Try it> The task calls for the lines from the start of the entries below through the line with "The height and", given again verbatim, with every picture dropped.

Dataset records

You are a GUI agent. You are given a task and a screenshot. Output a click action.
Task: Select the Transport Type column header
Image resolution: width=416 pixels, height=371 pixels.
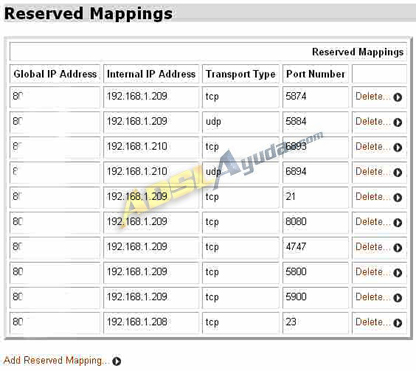click(240, 74)
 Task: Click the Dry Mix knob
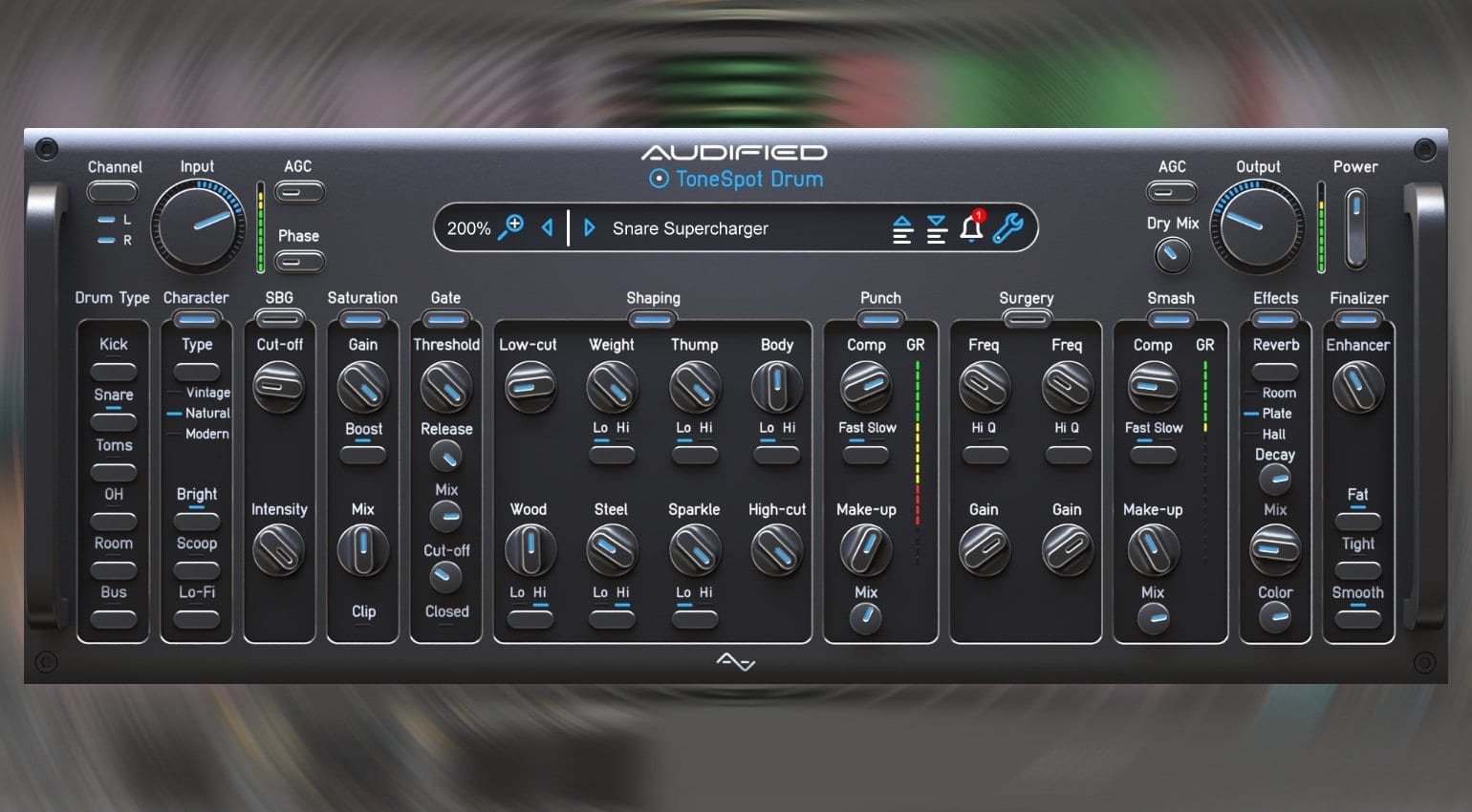point(1172,255)
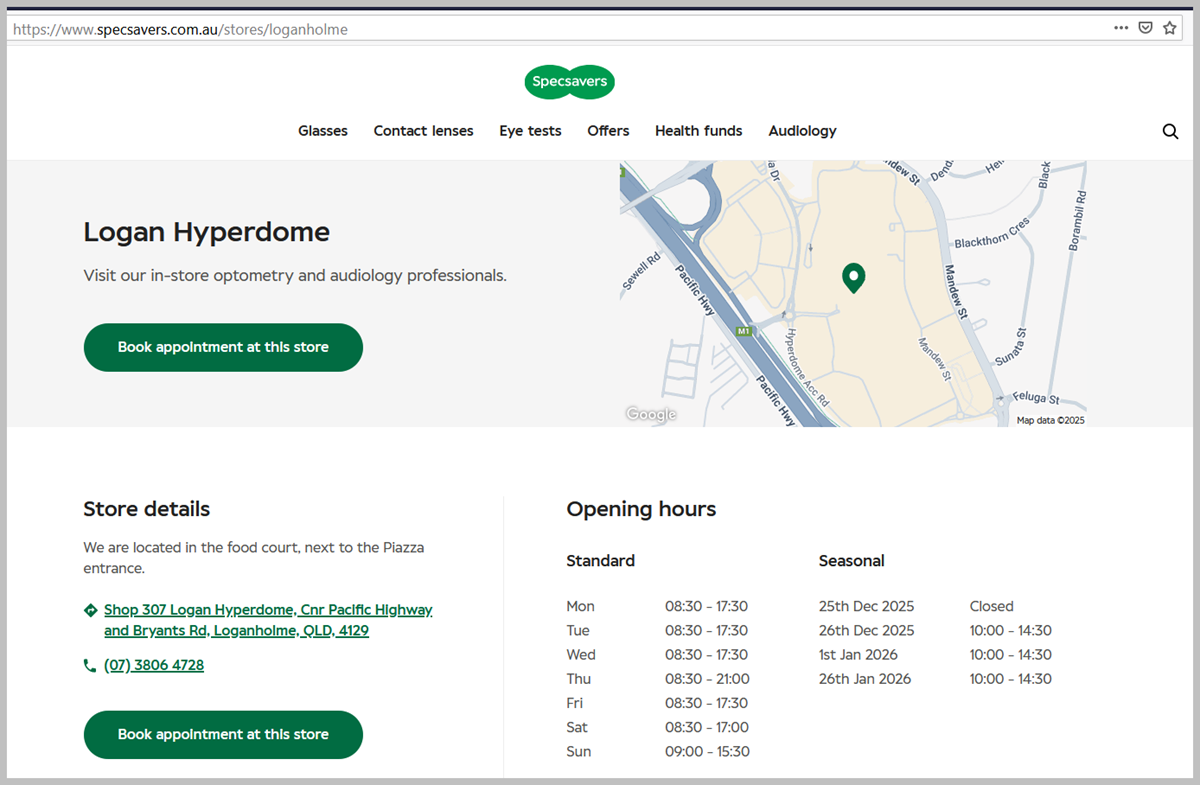This screenshot has width=1200, height=785.
Task: Open Audiology navigation item
Action: (802, 131)
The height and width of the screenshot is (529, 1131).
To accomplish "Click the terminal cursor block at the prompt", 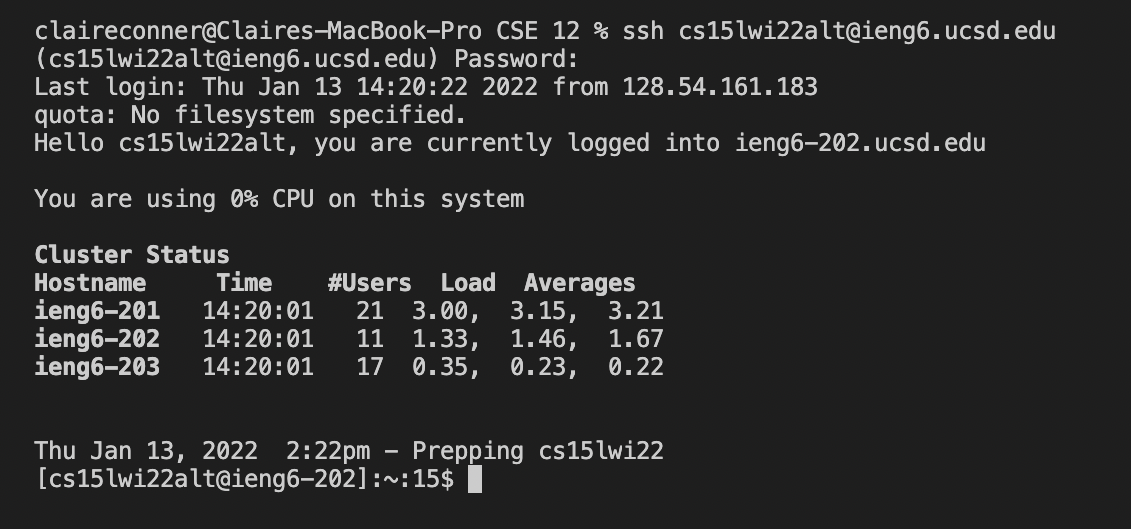I will tap(475, 479).
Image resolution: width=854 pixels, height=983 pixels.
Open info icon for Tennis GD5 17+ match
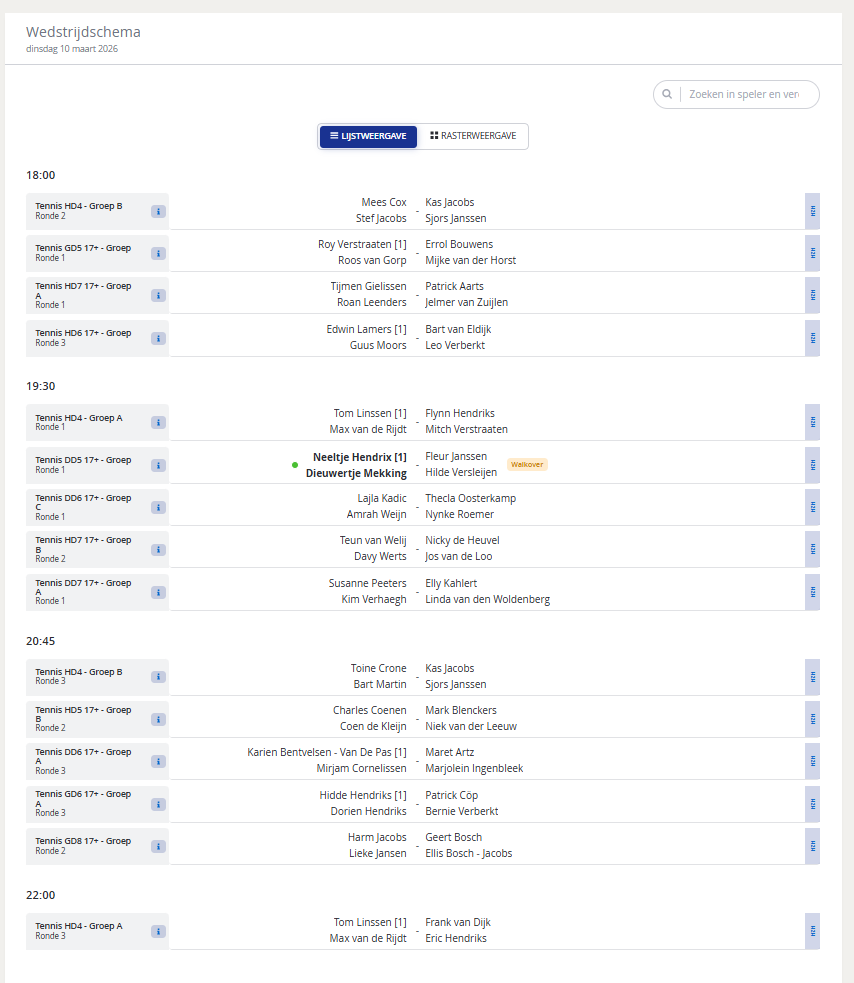click(158, 253)
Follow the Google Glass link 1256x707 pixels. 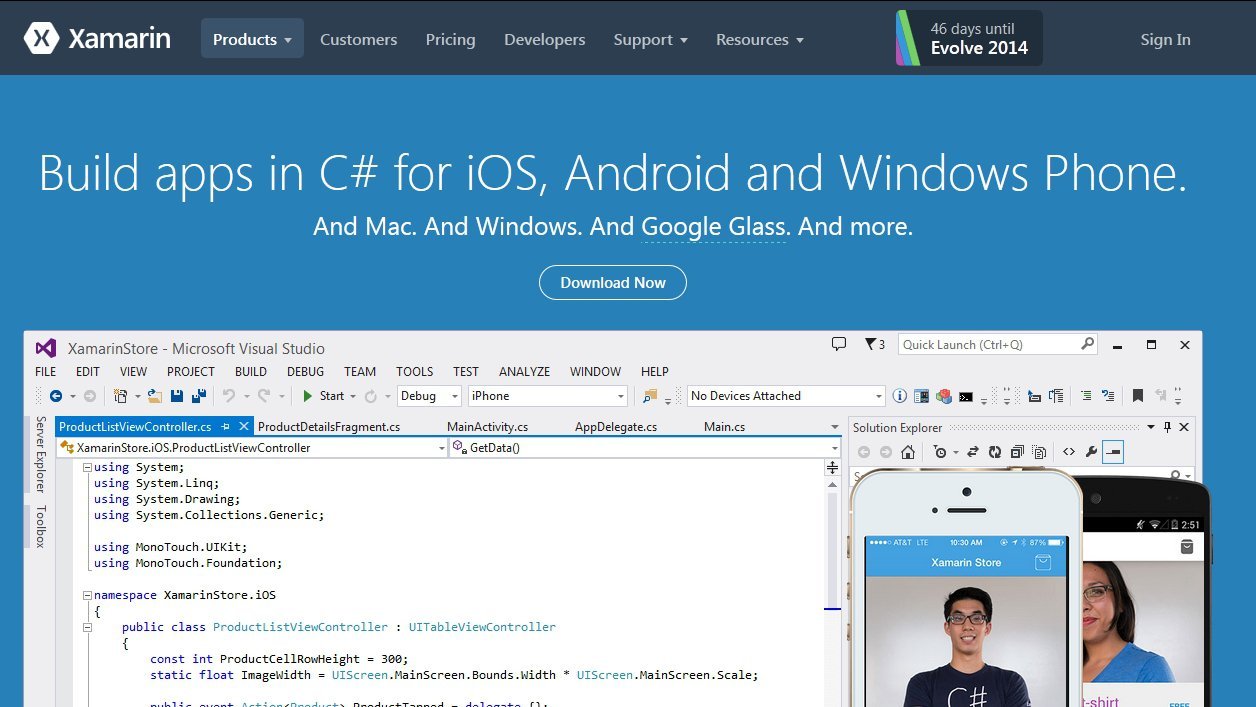pos(713,226)
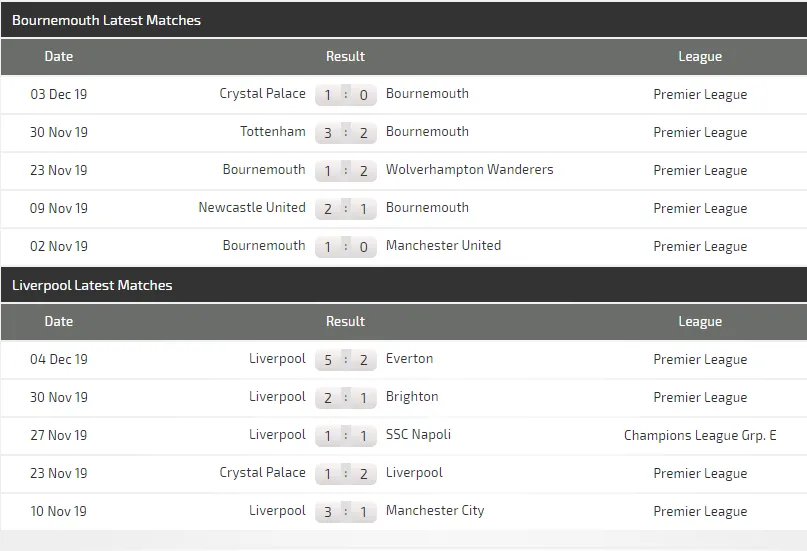Select the 27 Nov 19 date cell

pyautogui.click(x=59, y=435)
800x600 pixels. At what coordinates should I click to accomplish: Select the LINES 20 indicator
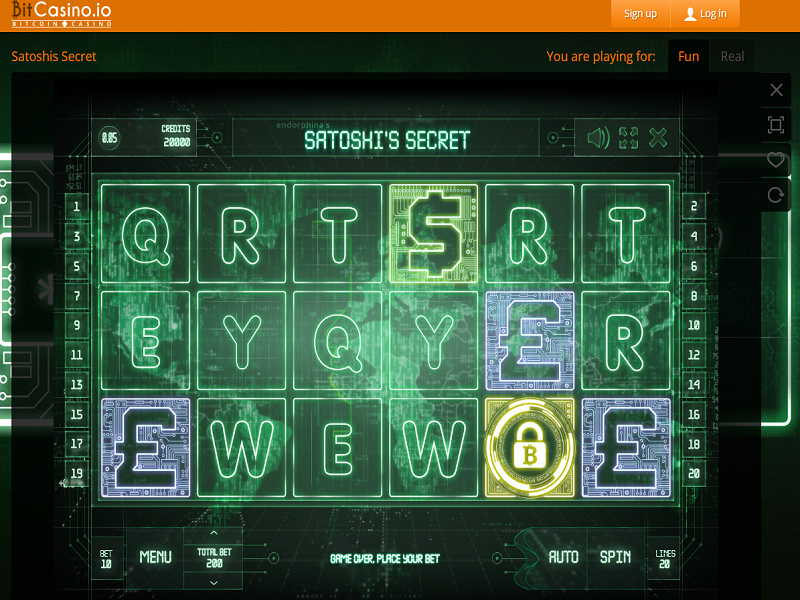665,558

Final answer>
You are a GUI agent. You are given a task and a screenshot. Output a click action.
Task: Select the Transport Type column header
Image resolution: width=416 pixels, height=371 pixels.
click(240, 74)
 Task: Click the Dry Mix knob
point(1172,255)
This screenshot has width=1200, height=785.
Task: Open Audiology navigation item
Action: (802, 131)
The height and width of the screenshot is (529, 1131).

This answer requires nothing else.